▶ [Exercise brief]
Reproduce the whole listing that follows, exactly as it stands.

▶ [Data excerpts]
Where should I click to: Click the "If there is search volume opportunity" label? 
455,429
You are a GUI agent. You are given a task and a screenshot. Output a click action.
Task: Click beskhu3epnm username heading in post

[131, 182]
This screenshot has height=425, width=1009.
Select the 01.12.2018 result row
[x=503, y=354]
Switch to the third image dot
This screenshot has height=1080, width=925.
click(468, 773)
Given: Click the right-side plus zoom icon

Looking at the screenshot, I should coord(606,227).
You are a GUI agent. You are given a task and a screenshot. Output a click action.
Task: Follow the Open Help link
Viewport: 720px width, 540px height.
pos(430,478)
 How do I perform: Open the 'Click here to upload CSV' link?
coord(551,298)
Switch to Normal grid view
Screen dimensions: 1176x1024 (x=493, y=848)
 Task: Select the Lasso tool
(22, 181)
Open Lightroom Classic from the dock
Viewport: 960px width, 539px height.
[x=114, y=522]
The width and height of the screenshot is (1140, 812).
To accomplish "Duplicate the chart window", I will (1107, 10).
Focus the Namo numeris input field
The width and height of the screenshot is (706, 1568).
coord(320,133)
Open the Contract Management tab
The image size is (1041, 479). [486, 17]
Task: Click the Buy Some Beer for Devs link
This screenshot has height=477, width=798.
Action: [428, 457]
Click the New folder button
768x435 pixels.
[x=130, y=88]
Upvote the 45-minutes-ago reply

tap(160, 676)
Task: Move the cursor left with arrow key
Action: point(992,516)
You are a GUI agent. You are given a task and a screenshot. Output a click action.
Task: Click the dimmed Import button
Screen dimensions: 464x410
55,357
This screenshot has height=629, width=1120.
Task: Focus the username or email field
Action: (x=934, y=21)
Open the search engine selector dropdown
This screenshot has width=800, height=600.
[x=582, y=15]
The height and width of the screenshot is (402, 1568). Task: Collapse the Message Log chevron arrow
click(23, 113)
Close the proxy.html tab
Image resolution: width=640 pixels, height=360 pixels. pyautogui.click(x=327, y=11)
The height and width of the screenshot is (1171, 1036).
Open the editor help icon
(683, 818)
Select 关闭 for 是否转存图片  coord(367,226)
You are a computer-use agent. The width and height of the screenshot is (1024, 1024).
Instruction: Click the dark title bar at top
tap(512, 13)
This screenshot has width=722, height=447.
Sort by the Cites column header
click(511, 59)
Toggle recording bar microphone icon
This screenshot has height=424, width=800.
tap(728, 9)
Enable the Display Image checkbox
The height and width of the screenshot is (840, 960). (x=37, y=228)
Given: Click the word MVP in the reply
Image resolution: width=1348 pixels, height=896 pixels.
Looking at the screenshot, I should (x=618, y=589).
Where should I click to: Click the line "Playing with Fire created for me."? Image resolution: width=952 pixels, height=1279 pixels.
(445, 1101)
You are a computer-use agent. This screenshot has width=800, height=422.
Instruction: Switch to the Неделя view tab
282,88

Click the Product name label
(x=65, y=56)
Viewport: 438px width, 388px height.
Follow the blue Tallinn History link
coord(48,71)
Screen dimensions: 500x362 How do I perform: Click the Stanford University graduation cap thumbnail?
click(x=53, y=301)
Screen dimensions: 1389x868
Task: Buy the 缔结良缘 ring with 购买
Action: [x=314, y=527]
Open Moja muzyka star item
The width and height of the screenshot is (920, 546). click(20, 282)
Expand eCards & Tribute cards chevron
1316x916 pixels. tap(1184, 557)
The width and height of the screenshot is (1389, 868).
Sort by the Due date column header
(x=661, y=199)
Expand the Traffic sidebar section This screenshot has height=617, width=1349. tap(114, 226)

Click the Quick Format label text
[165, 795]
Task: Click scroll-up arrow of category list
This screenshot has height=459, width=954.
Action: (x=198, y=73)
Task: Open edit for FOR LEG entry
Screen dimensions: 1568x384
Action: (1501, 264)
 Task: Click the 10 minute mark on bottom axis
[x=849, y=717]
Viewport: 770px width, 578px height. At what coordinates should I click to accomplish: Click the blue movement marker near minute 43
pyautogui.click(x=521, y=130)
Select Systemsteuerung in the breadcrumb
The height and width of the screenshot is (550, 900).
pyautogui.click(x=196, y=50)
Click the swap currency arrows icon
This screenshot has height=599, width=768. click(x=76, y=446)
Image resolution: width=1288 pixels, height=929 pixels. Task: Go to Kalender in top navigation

▶ [Response box]
Where should I click to: Click the "If there is search volume opportunity" label? 
455,429
You are a GUI agent. You are given a task and a screenshot. Output a click action.
Task: Click beskhu3epnm username heading in post

[131, 182]
This screenshot has height=425, width=1009.
Select the 01.12.2018 result row
[x=503, y=354]
Switch to the third image dot
This screenshot has height=1080, width=925.
click(468, 773)
Given: Click the right-side plus zoom icon

Looking at the screenshot, I should coord(606,227).
You are a GUI agent. You are given a task and a screenshot. Output a click action.
Task: Follow the Open Help link
Viewport: 720px width, 540px height.
pos(430,478)
 How do I perform: Open the 'Click here to upload CSV' link?
coord(551,298)
Switch to Normal grid view
Screen dimensions: 1176x1024 (x=493, y=848)
 Task: Select the Lasso tool
(22, 181)
Open Lightroom Classic from the dock
Viewport: 960px width, 539px height.
[x=114, y=522]
The width and height of the screenshot is (1140, 812).
To accomplish "Duplicate the chart window", I will (1107, 10).
Focus the Namo numeris input field
The width and height of the screenshot is (706, 1568).
coord(320,133)
Open the Contract Management tab
The image size is (1041, 479). [486, 17]
Task: Click the Buy Some Beer for Devs link
This screenshot has height=477, width=798.
Action: [428, 457]
Click the New folder button
768x435 pixels.
[x=130, y=88]
Upvote the 45-minutes-ago reply

tap(160, 676)
Task: Move the cursor left with arrow key
Action: point(992,516)
You are a GUI agent. You are given a task and a screenshot. Output a click action.
Task: Click the dimmed Import button
Screen dimensions: 464x410
55,357
This screenshot has height=629, width=1120.
Task: Focus the username or email field
Action: (x=934, y=21)
Open the search engine selector dropdown
This screenshot has width=800, height=600.
[x=582, y=15]
The height and width of the screenshot is (402, 1568). Task: Collapse the Message Log chevron arrow
click(23, 113)
Close the proxy.html tab
Image resolution: width=640 pixels, height=360 pixels. pyautogui.click(x=327, y=11)
The height and width of the screenshot is (1171, 1036).
Open the editor help icon
(683, 818)
Select 关闭 for 是否转存图片  coord(367,226)
You are a computer-use agent. The width and height of the screenshot is (1024, 1024).
Instruction: Click the dark title bar at top
tap(512, 13)
This screenshot has width=722, height=447.
Sort by the Cites column header
click(511, 59)
Toggle recording bar microphone icon
This screenshot has height=424, width=800.
tap(728, 9)
Enable the Display Image checkbox
The height and width of the screenshot is (840, 960). (x=37, y=228)
Given: Click the word MVP in the reply
Image resolution: width=1348 pixels, height=896 pixels.
Looking at the screenshot, I should (x=618, y=589).
Where should I click to: Click the line "Playing with Fire created for me."? Image resolution: width=952 pixels, height=1279 pixels.
(445, 1101)
You are a computer-use agent. This screenshot has width=800, height=422.
Instruction: Switch to the Неделя view tab
282,88

Click the Product name label
(x=65, y=56)
Viewport: 438px width, 388px height.
Follow the blue Tallinn History link
coord(48,71)
Screen dimensions: 500x362 How do I perform: Click the Stanford University graduation cap thumbnail?
click(x=53, y=301)
Screen dimensions: 1389x868
Task: Buy the 缔结良缘 ring with 购买
Action: [x=314, y=527]
Open Moja muzyka star item
The width and height of the screenshot is (920, 546). click(20, 282)
Expand eCards & Tribute cards chevron
1316x916 pixels. tap(1184, 557)
The width and height of the screenshot is (1389, 868).
Sort by the Due date column header
(x=661, y=199)
Expand the Traffic sidebar section This screenshot has height=617, width=1349. tap(114, 226)

Click the Quick Format label text
[165, 795]
Task: Click scroll-up arrow of category list
This screenshot has height=459, width=954.
Action: (x=198, y=73)
Task: Open edit for FOR LEG entry
Screen dimensions: 1568x384
Action: (1501, 264)
 Task: Click the 10 minute mark on bottom axis
[x=849, y=717]
Viewport: 770px width, 578px height. At what coordinates should I click to accomplish: Click the blue movement marker near minute 43
pyautogui.click(x=521, y=130)
Select Systemsteuerung in the breadcrumb
The height and width of the screenshot is (550, 900).
pyautogui.click(x=196, y=50)
Click the swap currency arrows icon
This screenshot has height=599, width=768. click(x=76, y=446)
Image resolution: width=1288 pixels, height=929 pixels. Task: Go to Kalender in top navigation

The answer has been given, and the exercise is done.